Given instruction ->
Format the following lines as a numbered list, leaving out any blank lines.
####################
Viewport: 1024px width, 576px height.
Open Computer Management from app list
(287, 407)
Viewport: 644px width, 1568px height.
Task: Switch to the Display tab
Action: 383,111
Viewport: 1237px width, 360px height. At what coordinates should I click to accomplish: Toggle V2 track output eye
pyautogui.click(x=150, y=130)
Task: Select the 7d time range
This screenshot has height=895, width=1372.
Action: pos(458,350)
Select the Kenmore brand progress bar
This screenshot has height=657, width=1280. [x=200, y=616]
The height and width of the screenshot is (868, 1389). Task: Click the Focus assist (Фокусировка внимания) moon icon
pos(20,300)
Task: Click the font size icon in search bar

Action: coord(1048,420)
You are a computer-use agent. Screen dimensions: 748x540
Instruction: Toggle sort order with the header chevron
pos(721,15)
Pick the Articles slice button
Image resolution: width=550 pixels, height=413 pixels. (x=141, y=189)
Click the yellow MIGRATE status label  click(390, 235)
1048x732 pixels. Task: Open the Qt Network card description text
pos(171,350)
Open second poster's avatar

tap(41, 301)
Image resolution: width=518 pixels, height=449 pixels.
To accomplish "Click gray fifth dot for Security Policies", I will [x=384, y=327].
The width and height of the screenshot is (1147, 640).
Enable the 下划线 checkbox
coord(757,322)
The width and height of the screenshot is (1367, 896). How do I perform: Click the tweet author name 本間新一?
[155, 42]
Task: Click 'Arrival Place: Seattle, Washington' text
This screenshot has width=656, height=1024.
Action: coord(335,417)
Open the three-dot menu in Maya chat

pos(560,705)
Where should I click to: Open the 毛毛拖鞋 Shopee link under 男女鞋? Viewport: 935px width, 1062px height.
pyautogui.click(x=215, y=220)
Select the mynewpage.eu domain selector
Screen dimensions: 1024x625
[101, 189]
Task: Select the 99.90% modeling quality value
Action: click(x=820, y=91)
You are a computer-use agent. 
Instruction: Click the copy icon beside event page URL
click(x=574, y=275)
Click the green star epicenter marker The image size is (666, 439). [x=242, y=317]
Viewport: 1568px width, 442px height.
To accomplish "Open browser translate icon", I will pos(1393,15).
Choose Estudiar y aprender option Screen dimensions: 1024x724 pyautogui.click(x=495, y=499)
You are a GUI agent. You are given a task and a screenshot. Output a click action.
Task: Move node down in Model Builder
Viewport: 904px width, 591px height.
####################
Problem solution ->
1. Viewport: 1024px width, 576px height.
2. Open Computer Management from app list
3. (287, 407)
4. Viewport: 644px width, 1568px height.
5. Task: Switch to the Display tab
6. Action: 383,111
7. Viewport: 1237px width, 360px height. At what coordinates should I click to accomplish: Toggle V2 track output eye
8. pyautogui.click(x=150, y=130)
9. Task: Select the 7d time range
10. This screenshot has height=895, width=1372.
11. Action: pos(458,350)
12. Select the Kenmore brand progress bar
13. This screenshot has height=657, width=1280. [x=200, y=616]
14. The height and width of the screenshot is (868, 1389). Task: Click the Focus assist (Фокусировка внимания) moon icon
15. pos(20,300)
16. Task: Click the font size icon in search bar
17. Action: coord(1048,420)
18. You are a computer-use agent. Screen dimensions: 748x540
19. Instruction: Toggle sort order with the header chevron
20. pos(721,15)
21. Pick the Articles slice button
22. Image resolution: width=550 pixels, height=413 pixels. (x=141, y=189)
23. Click the yellow MIGRATE status label  click(390, 235)
24. 1048x732 pixels. Task: Open the Qt Network card description text
25. pos(171,350)
26. Open second poster's avatar
27. tap(41, 301)
28. Image resolution: width=518 pixels, height=449 pixels.
29. To accomplish "Click gray fifth dot for Security Policies", I will [x=384, y=327].
30. The width and height of the screenshot is (1147, 640).
31. Enable the 下划线 checkbox
32. coord(757,322)
33. The width and height of the screenshot is (1367, 896). How do I perform: Click the tweet author name 本間新一?
34. [155, 42]
35. Task: Click 'Arrival Place: Seattle, Washington' text
36. This screenshot has width=656, height=1024.
37. Action: coord(335,417)
38. Open the three-dot menu in Maya chat
39. pos(560,705)
40. Where should I click to: Open the 毛毛拖鞋 Shopee link under 男女鞋? Viewport: 935px width, 1062px height.
41. pyautogui.click(x=215, y=220)
42. Select the mynewpage.eu domain selector
43. Screen dimensions: 1024x625
44. [101, 189]
45. Task: Select the 99.90% modeling quality value
46. Action: click(x=820, y=91)
47. You are a computer-use agent. 
48. Instruction: Click the copy icon beside event page URL
49. click(x=574, y=275)
50. Click the green star epicenter marker The image size is (666, 439). [x=242, y=317]
51. Viewport: 1568px width, 442px height.
52. To accomplish "Open browser translate icon", I will pos(1393,15).
53. Choose Estudiar y aprender option Screen dimensions: 1024x724 pyautogui.click(x=495, y=499)
54. You are a GUI agent. You are given a task and a screenshot. Output a click action.
55. Task: Move node down in Model Builder
56. Viewport: 904px width, 591px height.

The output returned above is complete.